Saturday I was back in the temple for Lydia and Nick's wedding. Loved being there. Between the temple and the luncheon in Fillmore, I took some time to visit several people in Scipio. Great to see many old friends there. As the luncheon was winding up, Shellie (Barkdull) Winona and her husband Darcy showed up just to say hello to me and meet Travis. Then I read for an hour or so before heading to the church for the reception. There I just sat back and watched the photographer at work, the bridesmaids primping and the groomsmen pulling jokes and Cindy (Lydia's mom) bustling around taking care of business! It was a lovely affair. About the time it started, Rebecca (another of my five daughters) arrived and we enjoyed a few minutes together, eating refreshments and going through the line twice! Travis hung with us, too. Then I was ready to head north to Mom's again for the night. So I hugged everyone goodbye and left the party behind for an easy drive to Springville and a good night's sleep.

Today I got up early and drove into Cokeville just in time for church. Sarah even cooked dinner, so my week of "ease" continued for a few more hours. What a week.

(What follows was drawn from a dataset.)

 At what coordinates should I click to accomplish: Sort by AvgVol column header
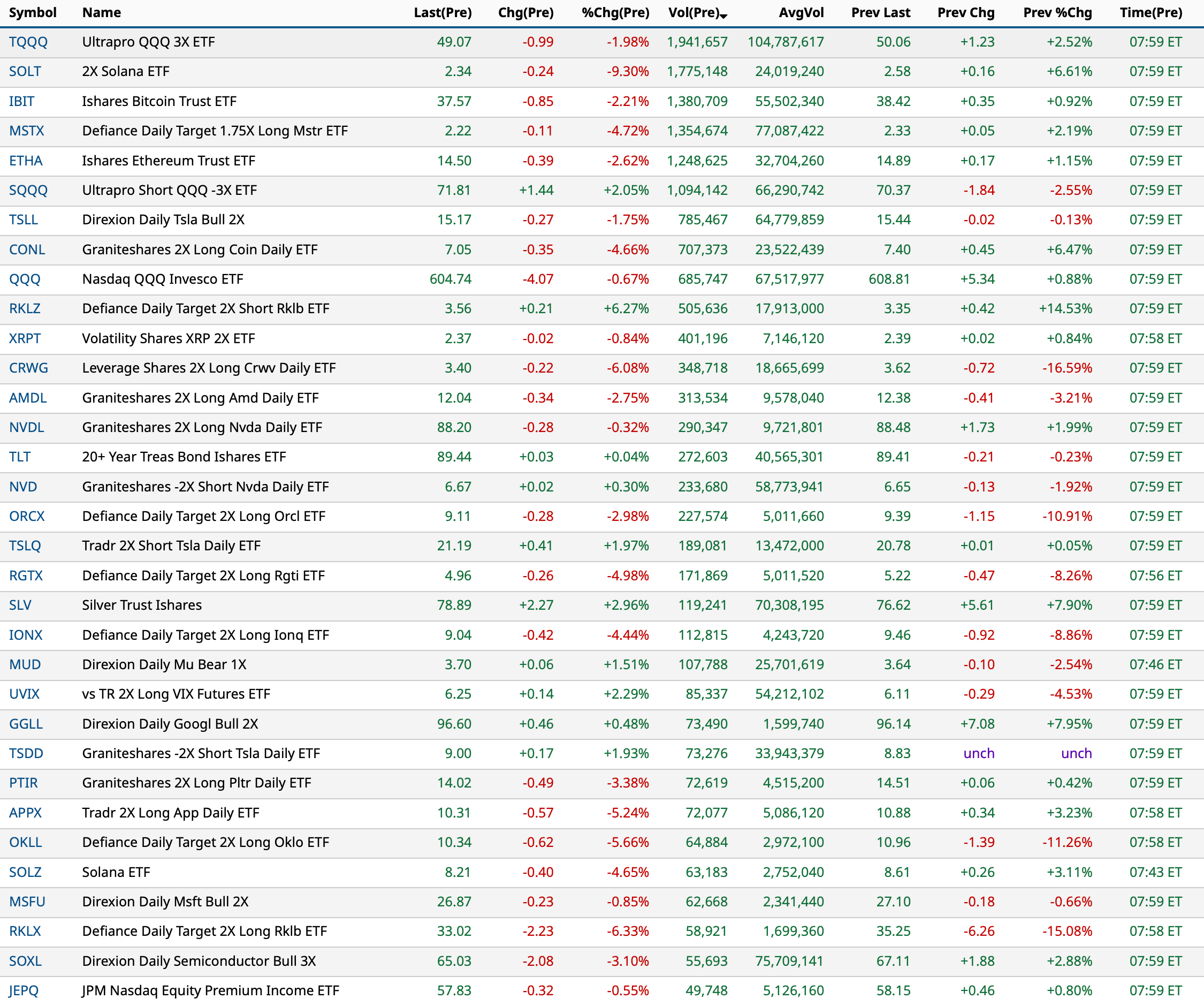pos(801,13)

Of course, none of this would have been possible if someone else, namely Seth, hadn't taken over some of my "stuff," giving me a gift--the opportunity to just be "in the moment". Thanks, Sweetheart. I appreciate you and I'm so thankful to share my "moment in time", this wonderful life, with you. I think I can take from this week a reminder to bask in family a little more, to worry less about the details, to appreciate this precious life and remember that we only do today once......so enjoy it.

"Life moves pretty fast. If you don't stop and look around occasionally, you could miss it."